During clinical practice, patients’ clinical ALN status judged by the preoperative MRI are commonly inconsistent with the pathological one and even the senior radiologists make mistakes sometimes. The multiomic radiomic signature could precisely recognize ALNM among patients with different clinical tumor stage in the training and the validation cohorts (Supplementary Table 3). As shown in Fig. 3, patient 1 had pathological positive ALN status but was considered as a non-ALNM patient by radiologists though MRI before surgery. On the contrary, patient 2 was initially diagnosed as ALNM by radiologists but found to be a non-ALNM patient by pathologically examination. The ALN status of two patients could be accurately assessed through the multiomic radiomic signature by the cutoff value of 0.334.
Radiomics associatied with tumor microenvironment
According to the cutoff values of radiomic score from T1+C and T2WI sequences signatures of tumor region in the training cohort, 91 breast cancer patients from The Cancer Genome Altas (TCGA) and The Cancer Imaging Archive (TCIA) with T1+C and T2WI sequences MRI were classified into two group. In total, 1381 T1+C and T2WI sequences-based differentially expressed genes (DEGs) were obtained among low-score and high-score patients. Next, the Gene Ontology (GO) and Kyoto Encyclopedia of Genes and Genomes (KEGG) analysis were performed to further examine the biological functions of the identified radiomic-based genes. The GO enrichment analysis indicated that the radiomic-based genes were enriched in various physiological metabolic processes, such as affection of transmembrane transporter activity, NADP binding and ATPase complex (Supplementary Table 4 and Supplementary Fig. 6). The KEGG pathway enrichment analysis found these genes were involved in the oxidative phosphorylation signaling pathway (Supplementary Table 4).

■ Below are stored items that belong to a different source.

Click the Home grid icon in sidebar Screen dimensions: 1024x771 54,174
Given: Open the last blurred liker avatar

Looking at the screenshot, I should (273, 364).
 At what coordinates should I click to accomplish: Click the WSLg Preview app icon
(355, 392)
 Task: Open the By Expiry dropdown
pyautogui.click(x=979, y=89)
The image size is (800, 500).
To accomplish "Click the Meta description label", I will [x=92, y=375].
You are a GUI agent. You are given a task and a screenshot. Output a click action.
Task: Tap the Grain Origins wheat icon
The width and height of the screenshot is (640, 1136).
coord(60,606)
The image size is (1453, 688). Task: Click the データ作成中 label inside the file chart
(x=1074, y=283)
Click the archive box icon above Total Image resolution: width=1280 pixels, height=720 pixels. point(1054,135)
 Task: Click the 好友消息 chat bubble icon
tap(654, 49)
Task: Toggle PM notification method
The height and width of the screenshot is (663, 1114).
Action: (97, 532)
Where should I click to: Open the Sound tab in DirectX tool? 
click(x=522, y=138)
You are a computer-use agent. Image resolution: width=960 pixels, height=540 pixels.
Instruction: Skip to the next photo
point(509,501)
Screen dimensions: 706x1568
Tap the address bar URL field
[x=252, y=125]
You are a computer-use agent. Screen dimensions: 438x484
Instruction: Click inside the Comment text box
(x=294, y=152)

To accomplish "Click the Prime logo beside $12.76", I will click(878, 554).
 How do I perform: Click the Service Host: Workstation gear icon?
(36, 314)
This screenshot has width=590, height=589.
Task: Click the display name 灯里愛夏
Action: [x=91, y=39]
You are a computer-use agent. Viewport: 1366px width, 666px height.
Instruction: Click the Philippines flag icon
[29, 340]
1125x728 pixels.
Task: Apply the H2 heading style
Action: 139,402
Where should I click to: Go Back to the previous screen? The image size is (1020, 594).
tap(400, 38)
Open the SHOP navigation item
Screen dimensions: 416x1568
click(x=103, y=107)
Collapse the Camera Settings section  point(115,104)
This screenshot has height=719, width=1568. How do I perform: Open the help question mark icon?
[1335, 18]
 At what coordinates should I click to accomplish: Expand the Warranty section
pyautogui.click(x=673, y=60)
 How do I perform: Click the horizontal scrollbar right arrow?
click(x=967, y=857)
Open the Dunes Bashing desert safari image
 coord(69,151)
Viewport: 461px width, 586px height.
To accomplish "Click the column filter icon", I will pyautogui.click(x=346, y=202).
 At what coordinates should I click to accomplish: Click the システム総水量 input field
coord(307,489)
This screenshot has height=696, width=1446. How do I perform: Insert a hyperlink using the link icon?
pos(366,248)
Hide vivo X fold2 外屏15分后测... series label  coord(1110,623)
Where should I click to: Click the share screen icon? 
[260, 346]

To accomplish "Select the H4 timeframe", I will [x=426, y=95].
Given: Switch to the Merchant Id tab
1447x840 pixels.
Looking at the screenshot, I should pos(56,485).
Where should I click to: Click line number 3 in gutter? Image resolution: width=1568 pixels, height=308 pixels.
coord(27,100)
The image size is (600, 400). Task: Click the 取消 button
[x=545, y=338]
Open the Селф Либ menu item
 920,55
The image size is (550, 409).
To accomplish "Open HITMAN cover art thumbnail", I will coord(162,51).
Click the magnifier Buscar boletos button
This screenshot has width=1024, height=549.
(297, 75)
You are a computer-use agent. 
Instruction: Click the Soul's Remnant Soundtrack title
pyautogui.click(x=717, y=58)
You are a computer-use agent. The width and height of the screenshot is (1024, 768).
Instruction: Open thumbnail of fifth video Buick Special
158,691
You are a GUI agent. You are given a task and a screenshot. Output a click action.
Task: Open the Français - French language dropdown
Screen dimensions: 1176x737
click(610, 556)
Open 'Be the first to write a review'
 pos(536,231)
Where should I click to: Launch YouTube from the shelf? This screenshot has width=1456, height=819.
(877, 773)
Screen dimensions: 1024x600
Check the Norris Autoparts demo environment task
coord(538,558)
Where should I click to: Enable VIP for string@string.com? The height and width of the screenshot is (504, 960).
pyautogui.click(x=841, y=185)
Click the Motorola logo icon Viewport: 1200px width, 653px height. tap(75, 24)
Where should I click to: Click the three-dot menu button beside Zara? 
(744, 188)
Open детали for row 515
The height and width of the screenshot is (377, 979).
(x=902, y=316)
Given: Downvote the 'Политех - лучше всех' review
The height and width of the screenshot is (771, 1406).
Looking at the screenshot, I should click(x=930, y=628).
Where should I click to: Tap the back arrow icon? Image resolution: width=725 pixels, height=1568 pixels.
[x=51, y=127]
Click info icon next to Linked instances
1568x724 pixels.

We further explored the association between MRI radiomic features and tumor microenvironment including 22 immune cells, long non-coding RNAs, and types of methylated sites in these patients. The expression level of 395 long non-coding RNAs and the enrichment level of 1784 types of methylated sites were found significantly different among ALNM and non-ALNM patients and the top 30 one were selected via random forest algorithm for further analysis. Overall distribution of key tumor-microenvironment features among patients with and without ALNM was shown in Fig. 4A. The key radiomic features of ALN and tumor region were found to be remarkably correlated linearly with immune cells like the M0 macrophages, B naïve cells and neutrophils, long non-coding RNAs like P11.563P16.1 and RP11.888D10.3, and types of methylated sites like cg14681629 and cg02784848 (Fig. 4B-D).